共同通信社の企画ページ。昨年4月の記事です。

記事の趣旨は、様々な国の将棋とかコンピュータ将棋とかのよく聞く話ですが、数学者の岡潔のエピソードは私にとって初耳でした。(ここで触れられている古典詰将棋詰将棋博物館に展示されています。)

「江戸の文化は宗看、看寿の存在だけでも世界に誇れる」。数学者で将棋愛好家だった岡潔が残した言葉だ。多変数解析関数論で世界的に知られた岡は宗看、看寿の才能を絶賛した一人だった。

たしかに、無双、図巧賛@将棋パイナップルの10番目の書き込みにも岡潔氏の文章が掲載されています。

調べてみると、岡潔米長邦雄永世棋聖と親交があったようで、他にも将棋に関わるエピソードを残しているそうですね。例えば、次のような話が残っています。

米長九段の語る岡潔のエピソードを書いておこう。米長九段は若い頃,岡潔の講演会が開かれるのを知り,出かけて行ったのであるが,なんと講師が現れなかった。そこで,プロ棋士が講演会場に聞きにきているということで,主催者は急遽 米長さんにピンチヒッターをお願いし,代わりに将棋の話をしてそこは無事におさまった。後日,そのことを知った岡潔は米長さんを自宅に招き,なんとそこで講演で話すはずだった話を初めから終わりまで,米長さんを相手にしたということである。

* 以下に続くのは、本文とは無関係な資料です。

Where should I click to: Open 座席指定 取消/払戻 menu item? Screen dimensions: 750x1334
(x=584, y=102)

そのお礼として,米長さんは岡潔を次の名人戦に招待したそうである。 大山ー中原戦であった。両名人の対局を観戦し,なにか感にうたれたのか,岡潔は庭へ出るとおもむろに地面に何かを書き始めた。後ろからのぞいてみるとそれは数式であった。米長さんは写真に撮っておけばよかったと言っている。

将棋とは関係なくなってしまいますが、講演会に来なかった理由がまた変わっていました。

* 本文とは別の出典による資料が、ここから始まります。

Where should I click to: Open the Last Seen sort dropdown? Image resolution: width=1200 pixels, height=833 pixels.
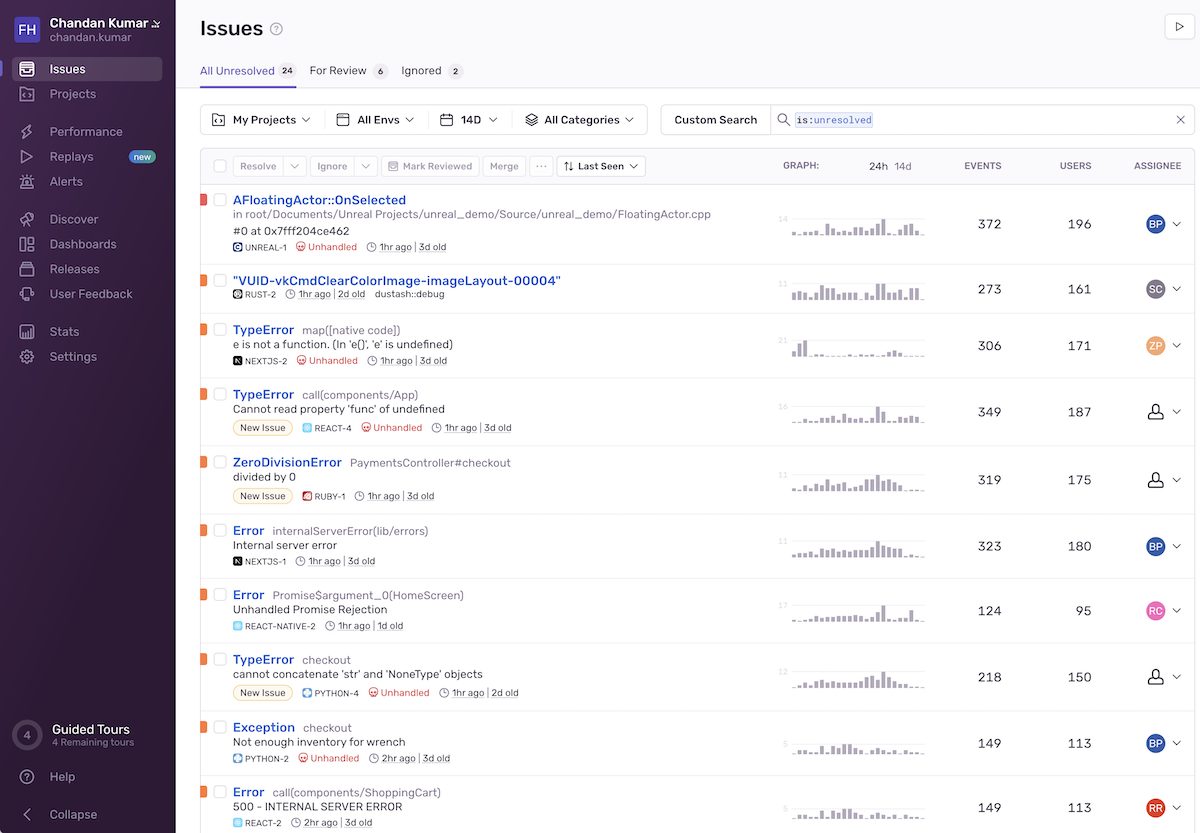point(601,166)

何故岡先生が当日いらっしゃらなかったかというと、 <私は”京都駅の降りたホームで待っていてくれ”と言われた。だから奈良から近鉄線で京都に出て、近鉄線のホームで一時間待っていた。主催者側の人が国鉄の京都駅を探しているであろうことは察しがついていた。しかし私は”降りたホームで”といわれていた。間違えていたのは主催者側だ。正しい方が修正して間違っている方に合わせる、ということはあってはならないことです。間違っている方が正しい方にあわせて修正しなくてはなりません。だから私は近鉄のホームで一時間待って、それで家に帰りました。>と。